Op-ed by President and CEO John Panusa in the Globe and Mail

John Panusa is the president and CEO of Legal Aid Alberta and the Western Canadian Representative for the Association of Legal Aid Plans of Canada.

Legal Aid AB
August 20, 2020

For Canada to truly recover economically, we need new thinking around access to justice. 

The COVID-19 pandemic has forced governments to make tough policy decisions quickly, with multiheaded, Hydra-like consequences for citizens. While protecting us from the worst ravages of the coronavirus, lockdowns and isolation are exacting a toll we are just beginning to pay. A rise in domestic violence, more families splintering, increased mental health and addiction issues, and higher levels of crime – these are, and always have been, the products of economic and social hardships.

A true economic recovery demands paradigm shifts to address these issues. Indeed, over the next months and years, pandemic-induced adversity and misfortune will send more Canadians crashing into the justice system – and they will bounce off a seemingly impenetrable morass of rules, delays, processes and costs.

The good news is that the topic of access to justice in Canada has inspired a Niagara Falls-like cascade of research papers over the decades.

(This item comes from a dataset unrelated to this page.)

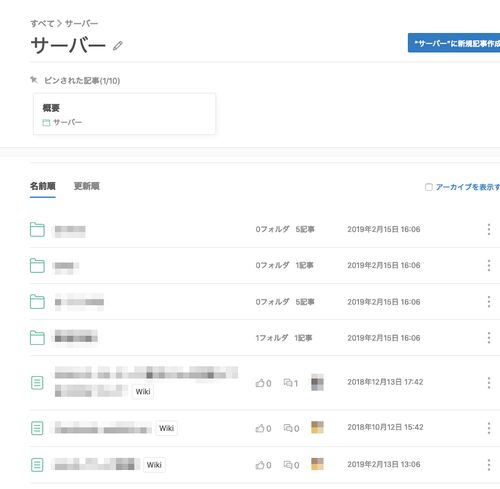Click the like icon on the 2018年10月12日 article
This screenshot has width=500, height=489.
point(260,428)

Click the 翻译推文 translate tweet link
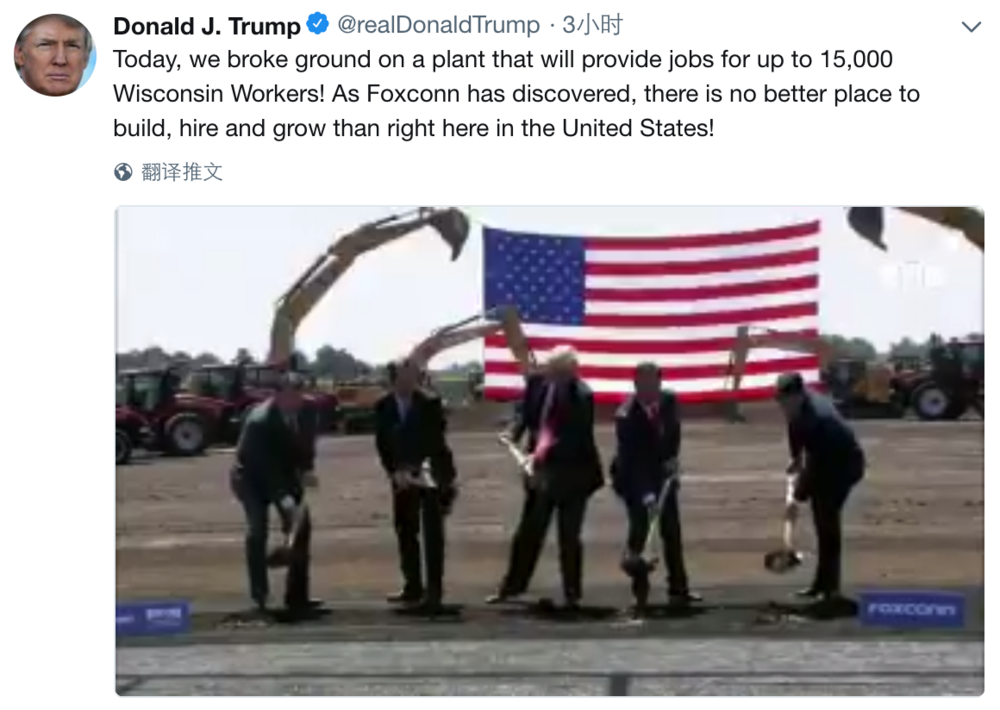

The bad news is that, as the years tick by, solutions somehow seem further in the mists than ever before.

Now is the time to make access to justice a keystone in our recovery and an integral part of Canadian society.

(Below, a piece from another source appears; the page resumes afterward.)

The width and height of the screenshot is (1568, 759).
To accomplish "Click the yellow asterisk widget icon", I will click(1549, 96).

In a justice system traditionally built around in-person appearances, the numbers game is a primary challenge. After all, there are a finite number of courthouses housing judges and clerks to grind through the never-ending stack of cases during any given workday.

Within that already limited capacity, there is an hierarchy of priorities. Criminal matters are first in line due to legal requirements that they be tried within a certain time frame. Family matters are legion, but the high costs of litigation mean people often represent themselves, grinding the system to a halt as they generally have no fluency in the law and are forced to stumble through as best they can.

It can take two years for a couple to finally part ways through the courts, with all the stress and heartache that uncertainty entails during that time. It’s tough to be a productive member of society when so many questions remain in doubt, as litigation affects your share of the family property, custody of your children, your financial supports and so on.

Uncertainty can be just as ominous in the business sector. When commercial disputes take years to wind their way through the courts, investment decisions are delayed or even cancelled. Parties in many commercial disputes now eschew the courts altogether, choosing to go to arbitration instead. But arbitration doesn’t set legal precedent and thus cannot improve certainty – one key ingredient in the entrepreneurial risk-taking that will fuel economic recovery.

There is an emerging sensitivity to the power imbalances in this country, in which the wealthy and connected have the most access to legal services or are able to bend rules that are otherwise unyielding for the masses. Because trust is the prerequisite for authority, these imbalances are slowly but surely eroding our collective faith in our public institutions. A serious effort to elevate access to justice would begin to reverse this narrative for Canadians and replace cynicism with hope.

The pandemic has already bulldozed new pathways in our justice system. Holding hearings virtually, which would once have been unheard of, is now a commonplace approach. Our lawyers can work from home and advise and represent clients throughout the province, negating the need for anyone to pick up and trot down to the local courthouse, which can be a very long journey for those in rural areas. These new pathways must be paved for good, even after this pandemic. 

And while legal aid organizations across the country play a crucial role in access to justice, there is so much more that can be done. The expansion of specialized courts such as drug courts, mental health courts, Indigenous courts and so on provide off-ramps for those for whom the traditional justice measures are costly and wouldn’t be effective. As Robert Ingersoll, a noted lawyer and orator, once said: “Justice should remove the bandage from her eyes long enough to distinguish between the vicious and the unfortunate.” Specialized courts recognize that distinction and add a panel to the access to justice mosaic. 

Humans are hard-wired for fairness. It allowed us to build our great civilizations through cooperation and community. Access to justice reflects that fundamental desire for fairness and is a foundation for our economic recovery, our democracy – and ultimately our freedom. 

John Panusa is the president and CEO of Legal Aid Alberta and the Western Canadian Representative for the Association of Legal Aid Plans of Canada. He has a law degree from the University of Alberta and a Master of Law degree from the University of Cambridge, and has published works in The Lawyers Weekly, Edmonton Journal and Canadian Parliamentary Review.